[start TEXT SEGMENT]

One saving grace that can help demystify the difficulty of Turkish pronunciation for you though? Each letter corresponds to exactly one sound — no hidden rules and exceptions to memorize like you would if you were learning English as a second language (How many different sounds can the English “a” make? Too many.).

Another factor that might help it all go down smooth: Turkish pronunciation has this thing called vowel harmony where words will either feature front vowels (spoken in the front of the mouth) or back vowels (spoken in the back of the mouth). This helps the vowels sound more natural together.

Anyway, these things will make more sense once you see how they work in practice. Let’s dissect a few Turkish words that are particularly tricky to say out loud. Click the play buttons to hear how they’re pronounced by a native speaker.

[end TEXT SEGMENT]
[start RECORDED DATA]

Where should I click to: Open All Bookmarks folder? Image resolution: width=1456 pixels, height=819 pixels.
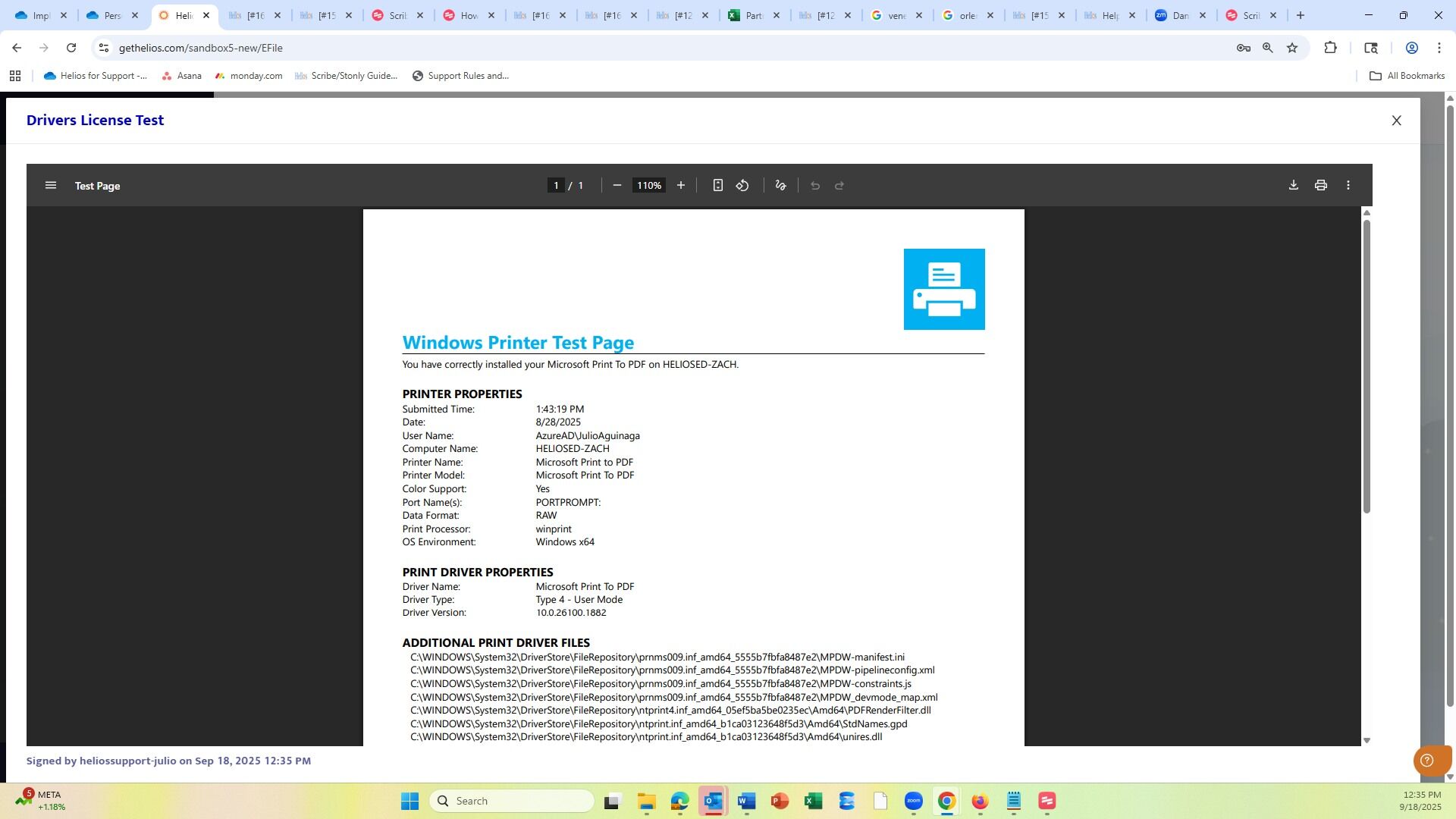coord(1407,76)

[end RECORDED DATA]

WORK TO BE COMPLETED: Copy word for word the stretch of the Turkish pronunciation text above that opens with the words containing "One saving grace" and closes with "more natural together.".

FINISHED TASK:
One saving grace that can help demystify the difficulty of Turkish pronunciation for you though? Each letter corresponds to exactly one sound — no hidden rules and exceptions to memorize like you would if you were learning English as a second language (How many different sounds can the English “a” make? Too many.).

Another factor that might help it all go down smooth: Turkish pronunciation has this thing called vowel harmony where words will either feature front vowels (spoken in the front of the mouth) or back vowels (spoken in the back of the mouth). This helps the vowels sound more natural together.